Le grand écart
Le grand écart
La France devrait donc échapper de justesse aux foudres de Bruxelles après avoir amendé in extremis son budget prévisionnel pour 2015. Mais le bras de fer que l'Europe avait engagé avec la France était révélateur. Si elle peut se montrer capable des élans les plus euphorisants, l'Europe ne reste pas moins susceptible de retomber dans les travers d'un passé pas si lointain. Plus que jamais défiée par les affres d'une économie atone, elle peine à s'imposer en dehors de toute contestation et contradiction.
L'index réprobateur tendu vers Paris ne facilite évidemment pas la tâche d'un gouvernement dont les efforts d'économie et d'assainissement budgétaires sont incontestables. Il est vrai que la France continue d'être un des mauvais élèves – mais pas le seul et certainement pas le pire – de l'Union européenne. Son déficit budgétaire prévisionnel pour 2015 (révisé à 4,1 %) la fait fauter encore contre le pacte de stabilité. Si la Commission ne peut pas passer l'éponge sans mettre en péril le frêle édifice économique et monétaire, elle reste tout autant redevable d'un certain devoir de retenue et de compréhension face aux contextes politiques nationaux en la matière. Quand François Hollande balayait d'un coup de main les sommations de Bruxelles de rajouter quatre milliards d'économies aux 21 déjà entreprises – avant de dénicher des recettes supplémentaires –, il avait de bonnes raisons pour le faire. Comment imposer aux Français de nouvelles mesures de rigueur sans risquer à la fois de jouer le jeu du Front national et de s'attirer encore davantage l'ire des frondeurs dans ses propres rangs? Tant que l'Europe n'est pas fédérale – et elle est encore loin de faire l'unanimité sur cette question – elle continuera d'avoir des difficultés pour faire le grand écart entre l'économie, relevant toujours du domaine des Etats, et le chantier de la monnaie commune. Et tant que cette situation dure elle ne peut se ficher des conséquences de son rigorisme pour les intérêts légitimes des gouvernements et du climat social dans les pays qui la composent. Elle a une responsabilité à assumer et ne se gouverne pas du haut d'une tour d'ivoire.
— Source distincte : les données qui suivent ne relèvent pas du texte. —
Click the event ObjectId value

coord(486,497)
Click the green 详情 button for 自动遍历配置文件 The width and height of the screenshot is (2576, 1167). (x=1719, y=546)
Les chantres de l'orthodoxie budgétaire peuvent brandir l'argument d'une Europe condamnée d'avance si par ses actes par trop généreux elle contredirait ses propres règles et principes. Or, sans transiger sur ses principes, elle pourra toujours infléchir les rythmes imposés. Ce qui lui éviterait de contredire ses propres, tout récents aveux à l'issue de la crise grecque qui l'a vue imposer à toute une nation une rigueur au-delà des plus élémentaires considérations sociales. N'a-t-elle pas promis de ne pas renouveler ses erreurs, de rendre ses mécanismes, comme la Troïka, plus démocratiques et plus transparents, donc moins intransigeants – et Jean-Claude Juncker d'appliquer le pacte de stabilité avec la flexibilité appropriée?
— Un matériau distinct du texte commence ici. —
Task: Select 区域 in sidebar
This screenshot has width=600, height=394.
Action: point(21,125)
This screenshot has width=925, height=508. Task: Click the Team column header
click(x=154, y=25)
L'idée de l'Europe ne peut prospérer au dépens des intérêts même immédiats de ses citoyens. Elle en serait sa première victime, et c'est là toute l'étendue de son dilemme. Si tous les pays sont égaux, en droits et en devoirs, en Europe – et les traités le leur garantissent – où en serait la justice, si celui qui a fait de la rigueur et de la discipline budgétaire sa raison d'Etat, pourrait faire la loi tout seul? Et que dire d'une Europe qui, fixant le regard droit devant elle, poursuivrait ses objectifs dans l'ignorance des dégâts qu'elle cause?